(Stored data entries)

■ ■ ■ ■ ■ ■ ■

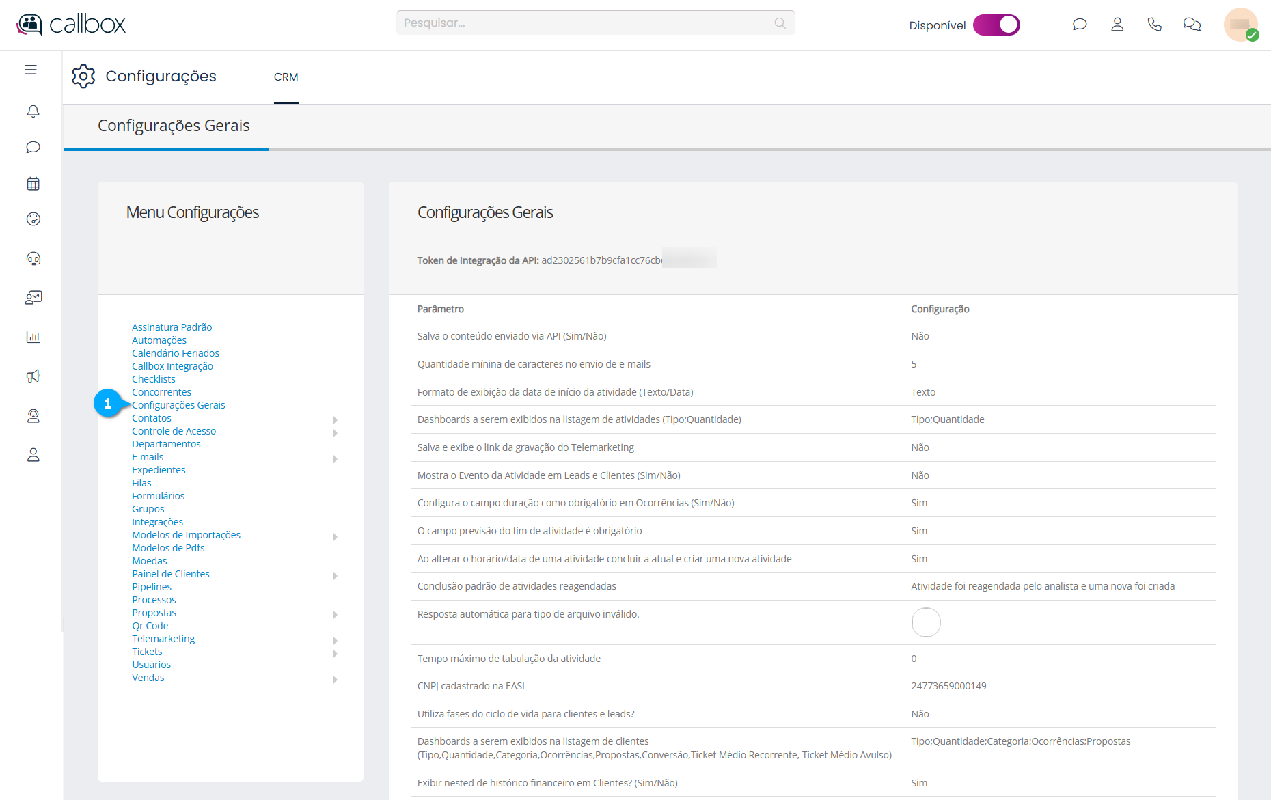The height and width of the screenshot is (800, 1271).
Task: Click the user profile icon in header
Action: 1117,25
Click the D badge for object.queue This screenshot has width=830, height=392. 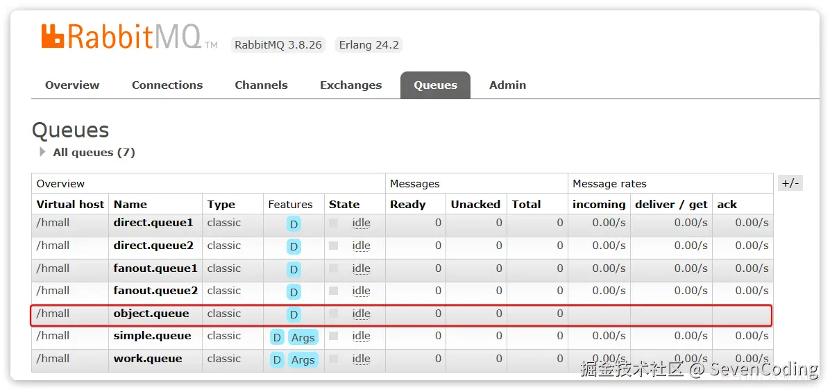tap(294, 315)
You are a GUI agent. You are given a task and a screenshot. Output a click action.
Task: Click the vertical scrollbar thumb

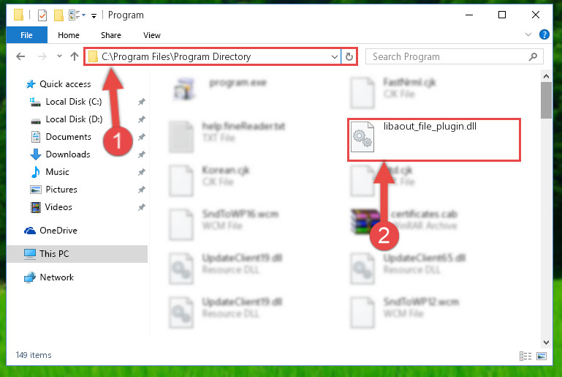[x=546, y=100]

■ ■ ■ ■ ■ ■ ■

* _Task to complete_
Exact copies of the lines from the one containing "You are a GUI" through the end of the records above are required, with no pictures among them.

* _Task output_
You are a GUI agent. You are given a task and a screenshot. Output a click action.
Task: Click the vertical scrollbar thumb

[x=546, y=100]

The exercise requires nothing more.